In the Beginning was the Word

Gregory of Nyssa

In the beginning was the Word, and the Word was with God, and the Word was God. The same was in the beginning with God (John 1:1-2).

The sublime John…, that voice of thunder which proclaims the mystery of the Theology, both names Him Son of God and purges his proclamation from every idea of passion.

For behold how in the very beginning of his Gospel he prepares our ears, how great forethought is shown by the teacher that none of his hearers should fall into low ideas on the subject, slipping by ignorance into any incongruous conceptions.

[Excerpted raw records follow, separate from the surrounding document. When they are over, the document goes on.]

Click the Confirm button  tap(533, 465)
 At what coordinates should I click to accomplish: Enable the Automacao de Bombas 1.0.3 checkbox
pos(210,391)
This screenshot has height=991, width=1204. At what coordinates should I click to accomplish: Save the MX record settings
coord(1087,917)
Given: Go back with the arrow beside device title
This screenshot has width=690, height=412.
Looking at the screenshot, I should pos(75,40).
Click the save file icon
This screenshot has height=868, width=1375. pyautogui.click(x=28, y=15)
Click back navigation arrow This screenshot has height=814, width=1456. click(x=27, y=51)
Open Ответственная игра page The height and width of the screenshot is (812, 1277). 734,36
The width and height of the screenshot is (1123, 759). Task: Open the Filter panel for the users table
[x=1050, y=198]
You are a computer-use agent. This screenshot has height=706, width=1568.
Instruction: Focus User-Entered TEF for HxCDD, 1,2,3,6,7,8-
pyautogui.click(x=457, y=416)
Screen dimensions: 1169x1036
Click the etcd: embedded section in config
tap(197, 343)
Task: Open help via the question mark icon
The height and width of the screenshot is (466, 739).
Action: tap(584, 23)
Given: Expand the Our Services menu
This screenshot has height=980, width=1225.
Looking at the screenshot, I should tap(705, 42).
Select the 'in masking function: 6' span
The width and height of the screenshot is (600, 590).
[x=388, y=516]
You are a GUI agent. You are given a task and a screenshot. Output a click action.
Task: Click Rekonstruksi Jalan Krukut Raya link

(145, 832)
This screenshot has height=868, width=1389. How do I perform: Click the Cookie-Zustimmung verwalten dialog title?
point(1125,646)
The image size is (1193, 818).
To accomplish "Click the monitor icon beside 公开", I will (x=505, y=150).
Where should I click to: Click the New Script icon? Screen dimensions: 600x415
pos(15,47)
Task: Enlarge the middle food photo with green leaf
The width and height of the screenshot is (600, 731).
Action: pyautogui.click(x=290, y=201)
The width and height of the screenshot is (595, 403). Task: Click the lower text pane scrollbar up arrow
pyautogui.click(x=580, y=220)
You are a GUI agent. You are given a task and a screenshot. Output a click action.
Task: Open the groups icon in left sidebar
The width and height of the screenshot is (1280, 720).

For in order to lead the untrained hearing as far away as possible from passion, he does not speak in his opening words of “Son,” or “Father,” or “generation,” that no one should either, on hearing first of all of a “Father,” be hurried on to the obvious signification of the word, or, on learning the proclamation of a “Son,” should understand that name in the ordinary sense, or stumble, as at a “stone of stumbling,” at the word “generation”;

but instead of “the Father,” he speaks of “the Beginning”: instead of “was begotten,” he says “was”: and instead of “the Son,” he says “the Word”: and declares “In the Beginning was the Word.”

What passion, pray, is to be found in these words, “beginning,” and “was,” and “Word”? Is “the beginning” passion? Does “was” imply passion? Does “the Word” exist by means of passion?

Or are we to say, that as passion is not to be found in the terms used, so neither is affinity expressed by the proclamation? Yet how could the Word’s community of essence, and real relationship, and coeternity with the Beginning, be more strongly shown by other words than by these?

For he does not say, “Of the Beginning was begotten the Word,” that he may not separate the Word from the Beginning by any conception of extension in time, but he proclaims together with the Beginning Him also Who was in the Beginning, making the word “was” common to the Beginning and to the Word, that the Word may not linger after the Beginning, but may, by entering in together with the faith as to the Beginning, by its proclamation forestall our hearing, before this admits the Beginning itself in isolation.

Then he declares, “And the Word was with God.” Once more the Evangelist fears for our untrained state, once more he dreads our childish and untaught condition: he does not yet entrust to our ears the appellation of “Father,” lest any of the more carnally minded, learning of “the Father,” may be led by his understanding to imagine also by consequence a mother.

Neither does he yet name in his proclamation the Son; for he still suspects our customary tendency to the lower nature, and fears lest any, hearing of the Son, should humanize the Godhead by an idea of passion.

Gregory of Nyssa (c 335 – after 394): Against Eunomius, 4,1.